如图2所示的一种基于webshell攻击的检测和防护方法包括主机行为学习过程、主机行为判断过程，用于利用检测防护系统防范针对web服务器主机的webshell攻击。

主机行为学习过程包括下述步骤：

(1)web服务器主机处理web请求：web服务器主机接收来自各个客户端的web请求，web服务器主机的内核启动进程处理web请求信息，并分析处理web请求的进程行为。

(2)收集web服务器主机行为：检测防护系统内核的驱动模块对步骤(1)传输过来的web请求进程行为信息进行收集，并将收集到的信息发送给检测防护系统的应用层。

(3)接收web服务器主机行为：检测防护系统的应用层接收步骤(2)传输过来的信息进行提取，总结出web服务器主机行为：父进程名称、子进程名称。

(4)学习web服务器主机行为：检测防护系统的应用层在一个学习周期内学习web服务器主机的行为，即记录步骤(3)接收的web服务器主机行为：父进程名称、子进程名称，并保存至检测防护系统的数据库中。

(5)确认web服务器主机行为基线：步骤(4)结束后，检测防护系统的数据库中，会形成web服务器主机行为列表；检测防护系统的应用层管理者可以对web服务器主机行为列表进行人工校对、调整，最后，形成web服务器主机行为基线。

所述行为基线是主机行为白名单，包括父进程名称、子进程名称，可参考图3。

应用层管理员可以对学习到的web服务器主机行为基线进行人工核对、调整。

人工校对、调整具体是指将核对行为基线中是否存在异常行为，并将异常行为从主机行为白名单中删除；对于即未列入行为基线白名单的正常行为即误报或误阻断的主机行为，也可以人工加入主机行为白名单中。

(6)发送web服务器主机行为基线：步骤(5)结束后，检测防护系统的应用层会形成一份web服务器主机行为基线文件，并发回给检测防护系统的内核。

所述主机行为判断过程包括下述步骤：

(7)检测可疑访问行为：内核接收web服务器主机行为基线，与web服务器主机处理客户端web请求的进程行为进行比对，如果该客户端web请求的进程行为，与行为基线中的进程不匹配，即判断该主机行为可能是webshell攻击，进行告警或阻断。

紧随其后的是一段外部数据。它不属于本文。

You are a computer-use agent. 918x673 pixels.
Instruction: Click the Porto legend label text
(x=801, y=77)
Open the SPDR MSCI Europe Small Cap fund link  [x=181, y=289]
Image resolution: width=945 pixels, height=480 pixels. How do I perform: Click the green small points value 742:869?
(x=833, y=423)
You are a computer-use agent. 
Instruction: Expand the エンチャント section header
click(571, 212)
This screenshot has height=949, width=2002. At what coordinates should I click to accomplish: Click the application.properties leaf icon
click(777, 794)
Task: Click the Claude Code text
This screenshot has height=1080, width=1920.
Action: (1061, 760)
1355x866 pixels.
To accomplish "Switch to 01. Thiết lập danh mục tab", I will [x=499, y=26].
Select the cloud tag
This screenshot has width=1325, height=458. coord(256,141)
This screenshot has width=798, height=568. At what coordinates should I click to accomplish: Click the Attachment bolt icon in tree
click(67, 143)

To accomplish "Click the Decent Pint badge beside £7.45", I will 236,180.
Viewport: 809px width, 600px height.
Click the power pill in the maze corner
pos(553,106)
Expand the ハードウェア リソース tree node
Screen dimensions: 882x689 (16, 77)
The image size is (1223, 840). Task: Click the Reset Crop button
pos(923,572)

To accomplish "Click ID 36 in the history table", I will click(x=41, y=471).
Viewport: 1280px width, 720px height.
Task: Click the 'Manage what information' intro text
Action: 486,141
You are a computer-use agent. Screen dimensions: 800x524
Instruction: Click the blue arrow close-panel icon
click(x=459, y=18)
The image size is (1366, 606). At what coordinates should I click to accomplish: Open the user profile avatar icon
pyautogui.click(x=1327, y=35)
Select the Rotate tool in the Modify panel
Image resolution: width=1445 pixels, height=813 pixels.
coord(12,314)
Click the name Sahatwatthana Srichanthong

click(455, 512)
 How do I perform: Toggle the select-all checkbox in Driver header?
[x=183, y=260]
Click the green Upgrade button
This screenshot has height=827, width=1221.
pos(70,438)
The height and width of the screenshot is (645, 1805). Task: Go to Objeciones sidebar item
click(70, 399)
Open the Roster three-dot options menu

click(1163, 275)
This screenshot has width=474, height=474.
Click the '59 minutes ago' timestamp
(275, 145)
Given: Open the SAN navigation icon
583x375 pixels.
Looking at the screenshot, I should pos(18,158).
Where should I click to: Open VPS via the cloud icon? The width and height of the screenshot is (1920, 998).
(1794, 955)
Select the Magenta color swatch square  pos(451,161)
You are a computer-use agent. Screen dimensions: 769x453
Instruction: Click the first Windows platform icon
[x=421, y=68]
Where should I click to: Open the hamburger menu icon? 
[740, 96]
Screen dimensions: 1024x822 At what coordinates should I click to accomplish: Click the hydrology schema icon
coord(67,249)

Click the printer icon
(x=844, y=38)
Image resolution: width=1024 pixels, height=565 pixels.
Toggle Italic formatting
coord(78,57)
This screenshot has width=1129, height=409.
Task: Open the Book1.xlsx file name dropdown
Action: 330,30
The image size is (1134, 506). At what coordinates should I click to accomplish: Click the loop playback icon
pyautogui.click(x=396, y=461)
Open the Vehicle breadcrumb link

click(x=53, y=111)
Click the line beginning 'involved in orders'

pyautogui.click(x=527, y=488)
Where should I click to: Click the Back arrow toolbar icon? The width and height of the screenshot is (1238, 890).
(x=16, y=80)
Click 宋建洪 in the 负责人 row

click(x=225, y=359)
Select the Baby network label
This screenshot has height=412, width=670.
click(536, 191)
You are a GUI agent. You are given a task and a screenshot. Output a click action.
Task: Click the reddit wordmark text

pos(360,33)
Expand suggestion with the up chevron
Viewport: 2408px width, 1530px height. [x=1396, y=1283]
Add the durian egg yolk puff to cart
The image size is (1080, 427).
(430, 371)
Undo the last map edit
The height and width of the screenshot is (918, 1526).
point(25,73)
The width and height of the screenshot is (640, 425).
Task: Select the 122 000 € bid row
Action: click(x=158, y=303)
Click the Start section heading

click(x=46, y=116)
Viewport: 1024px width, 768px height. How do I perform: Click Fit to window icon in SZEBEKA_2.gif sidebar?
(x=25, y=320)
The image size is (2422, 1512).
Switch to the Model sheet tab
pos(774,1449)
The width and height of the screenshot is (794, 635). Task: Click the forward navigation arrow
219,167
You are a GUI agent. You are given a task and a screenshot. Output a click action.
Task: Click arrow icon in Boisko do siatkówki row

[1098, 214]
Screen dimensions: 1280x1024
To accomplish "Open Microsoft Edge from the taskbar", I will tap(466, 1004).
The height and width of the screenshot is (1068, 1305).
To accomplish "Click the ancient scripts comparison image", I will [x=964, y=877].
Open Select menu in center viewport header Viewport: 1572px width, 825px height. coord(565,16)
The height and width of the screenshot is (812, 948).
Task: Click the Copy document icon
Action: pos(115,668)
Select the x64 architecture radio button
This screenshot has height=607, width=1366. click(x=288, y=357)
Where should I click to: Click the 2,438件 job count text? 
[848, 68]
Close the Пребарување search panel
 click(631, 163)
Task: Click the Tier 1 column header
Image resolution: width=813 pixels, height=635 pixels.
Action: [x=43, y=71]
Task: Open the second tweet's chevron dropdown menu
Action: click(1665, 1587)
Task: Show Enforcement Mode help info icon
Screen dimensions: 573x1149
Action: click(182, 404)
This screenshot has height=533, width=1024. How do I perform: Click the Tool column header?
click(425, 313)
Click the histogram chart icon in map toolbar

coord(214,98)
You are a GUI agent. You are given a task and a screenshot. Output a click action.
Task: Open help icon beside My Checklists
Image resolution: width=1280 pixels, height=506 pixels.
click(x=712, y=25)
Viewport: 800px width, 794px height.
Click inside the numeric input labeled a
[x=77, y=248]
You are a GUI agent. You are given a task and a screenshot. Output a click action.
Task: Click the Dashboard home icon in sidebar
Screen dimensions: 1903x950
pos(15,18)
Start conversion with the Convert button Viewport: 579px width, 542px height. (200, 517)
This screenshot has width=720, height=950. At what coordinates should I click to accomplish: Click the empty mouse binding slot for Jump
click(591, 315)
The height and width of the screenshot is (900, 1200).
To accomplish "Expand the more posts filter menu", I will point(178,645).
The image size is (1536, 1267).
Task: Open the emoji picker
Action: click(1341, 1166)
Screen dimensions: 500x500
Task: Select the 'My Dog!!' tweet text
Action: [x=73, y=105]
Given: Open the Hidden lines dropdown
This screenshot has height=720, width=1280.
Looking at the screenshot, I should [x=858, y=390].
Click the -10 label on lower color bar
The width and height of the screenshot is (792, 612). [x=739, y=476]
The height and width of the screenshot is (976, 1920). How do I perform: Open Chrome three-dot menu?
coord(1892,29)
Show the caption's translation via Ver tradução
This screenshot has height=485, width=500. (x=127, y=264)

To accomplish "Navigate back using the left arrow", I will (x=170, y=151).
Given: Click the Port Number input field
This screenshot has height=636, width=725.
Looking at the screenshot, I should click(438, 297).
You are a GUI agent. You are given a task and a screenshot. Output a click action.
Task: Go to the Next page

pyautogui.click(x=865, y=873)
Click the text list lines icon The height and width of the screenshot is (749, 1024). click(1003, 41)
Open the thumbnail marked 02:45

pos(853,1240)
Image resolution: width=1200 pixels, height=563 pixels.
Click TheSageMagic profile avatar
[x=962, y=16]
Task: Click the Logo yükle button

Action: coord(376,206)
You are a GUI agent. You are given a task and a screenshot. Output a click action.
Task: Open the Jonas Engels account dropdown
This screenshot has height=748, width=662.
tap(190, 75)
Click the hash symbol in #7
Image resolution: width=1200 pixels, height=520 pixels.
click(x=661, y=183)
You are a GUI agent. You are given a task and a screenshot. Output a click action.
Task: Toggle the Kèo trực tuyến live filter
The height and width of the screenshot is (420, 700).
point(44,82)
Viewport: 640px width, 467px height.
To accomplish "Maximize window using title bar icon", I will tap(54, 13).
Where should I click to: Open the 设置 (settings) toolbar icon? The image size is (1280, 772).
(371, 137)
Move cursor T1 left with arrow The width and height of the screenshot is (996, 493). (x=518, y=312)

下面的实施例可以使本专业的专业技术人员更全面地理解本发明，但不以任何方式限制本发明。

假设在主机行为学习期内，web服务器主机接收到一个远程执行bash命令的请求，web服务器将启动进程/bin/bash。web服务器内核学习父进程/bin/bash，子进程比如/data/bin/mysqld。内核则将该行为信息发送给应用层管理者确认，是否加该对父子进程到行为基线中。经过一段时间的行为规则学习之后，行为基线即行为规则白名单便形成。如果业务变动，重新学习即可。图4示例自学习结束后，形成的行为基线图，图中展现进程的调用关系。

图5示例webshell构造攻击后形成的行为图，图中展现ls和pwd是禁止放行的进程。当webshell发生，ls和pwd是搭建webshell环境构造的攻击，则立即进行告警或阻断。

最后，需要注意的是，以上列举的仅是本发明的具体实施例。显然，本发明不限于以上实施例，还可以有很多变形。本领域的普通技术人员能从本发明公开的内容中直接导出或联想到的所有变形，均应认为是本发明的保护范围。